Members of the public and the media do not need a permit to film or photograph in public places and police have no power to stop them filming or photographing incidents or police personnel.

The Terrorism Act 2000 does not prohibit people from taking photographs or digital images in an area where an authority under section 44 (or S43) is in place.

Officers do have the power to view digital images contained in mobile telephones or cameras carried by a person searched under S44 (and S43) of the Terrorism Act 2000, provided that the viewing is to determine whether the images contained in the camera or mobile telephone are of a kind, which could be used in connection with terrorism. Officers also have the power to seize and retain any article found during the search which the officer reasonably suspects is intended to be used in connection with terrorism.
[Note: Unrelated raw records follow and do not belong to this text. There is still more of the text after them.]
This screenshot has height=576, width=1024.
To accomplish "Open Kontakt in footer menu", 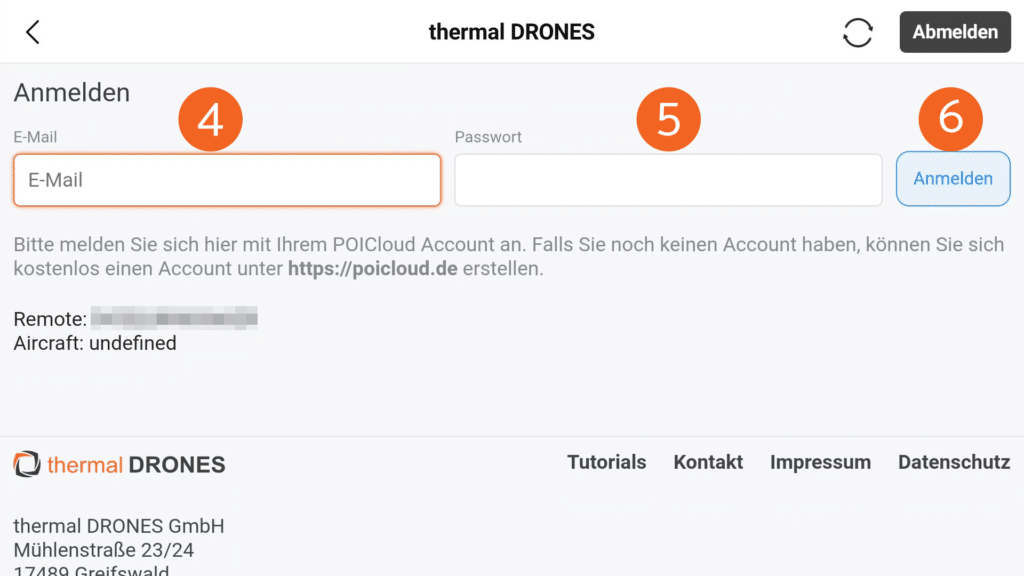I will tap(708, 462).
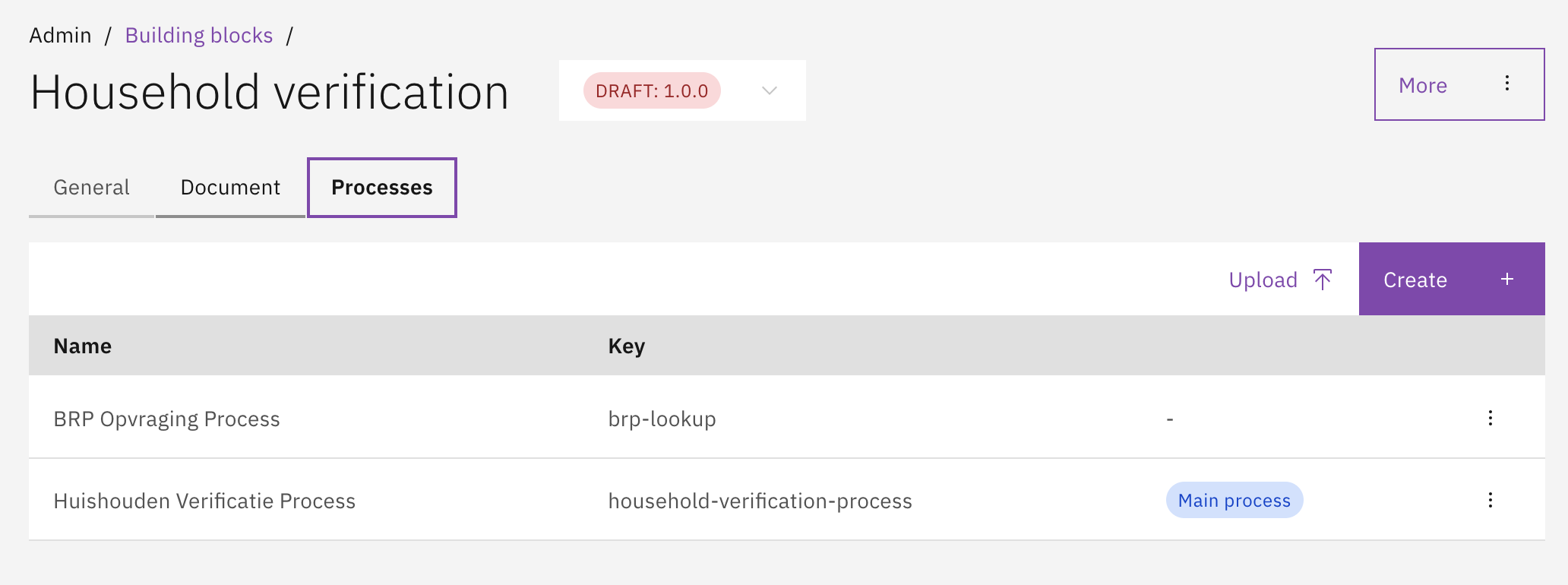Open Huishouden Verificatie Process row overflow menu

pyautogui.click(x=1490, y=500)
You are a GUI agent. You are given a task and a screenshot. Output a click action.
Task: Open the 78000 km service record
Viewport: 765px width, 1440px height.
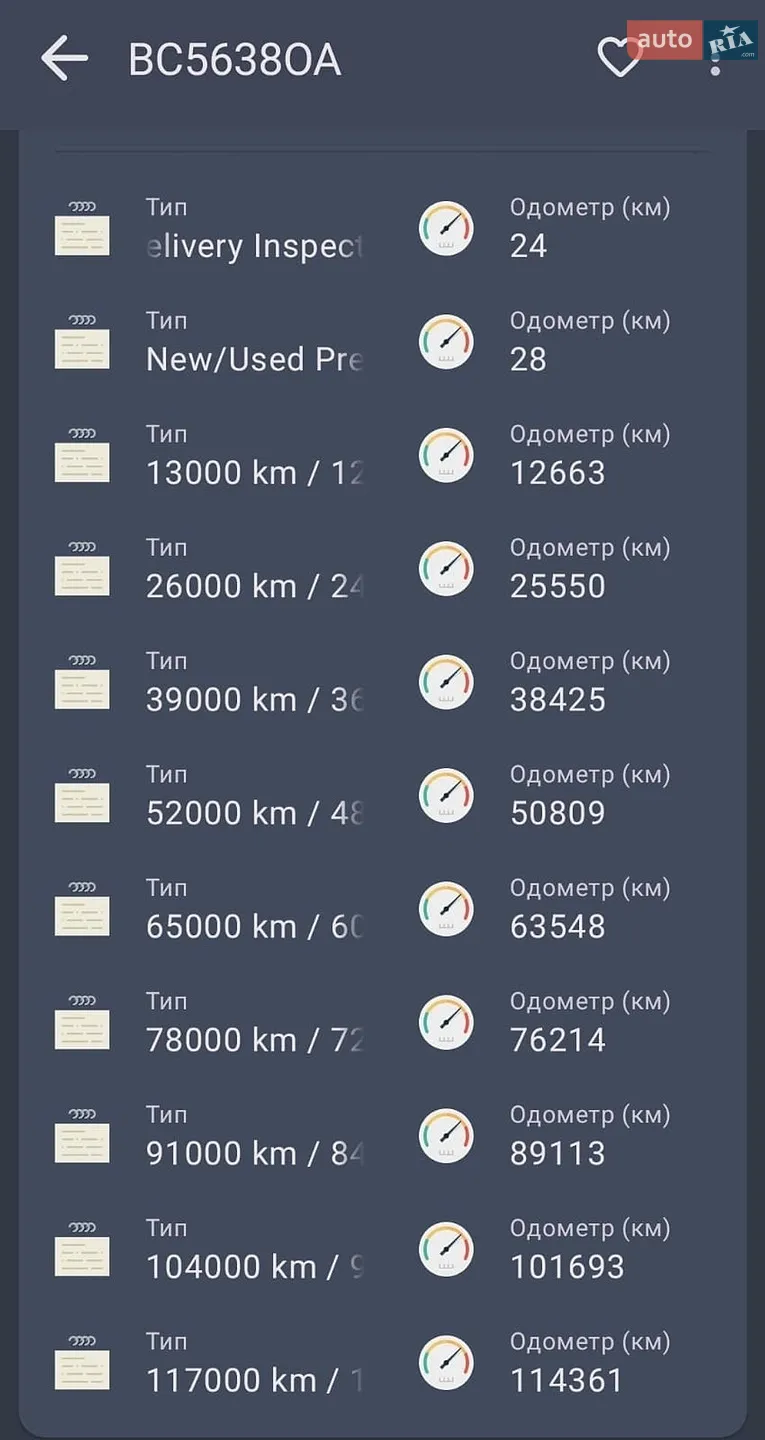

Any officer making an arrest for an offence under Section 58a must be able to demonstrate a reasonable suspicion that the information was of a kind likely to be useful to a person committing or preparing an act of terrorism.

(the difficulty here is that a photo might be useful to a terrorist – but that I have no intention of passing it to said terrorist – so where does the line get drawn?)

There is however nothing preventing officers asking questions of an individual who appears to be taking photographs of someone who is or has been a member of Her Majesty’s Forces (HMF), Intelligence Services or a constable.

In conclusion – its a good start and I am pleased that the Police have addressed the issue, although in the grand scheme of things, I think a policy statement, probably from the Mayors office covering all types of locations that photographers are likely to cover within London would be a good idea.

Update:

Sadly, the news that photographers can take photos in public hasn’t reached Chatham yet, where a photographer was arrested under the Terrorism Act only yesterday for taking a photo of a police officer while being quizzed as to why he was taking photos in the local high street.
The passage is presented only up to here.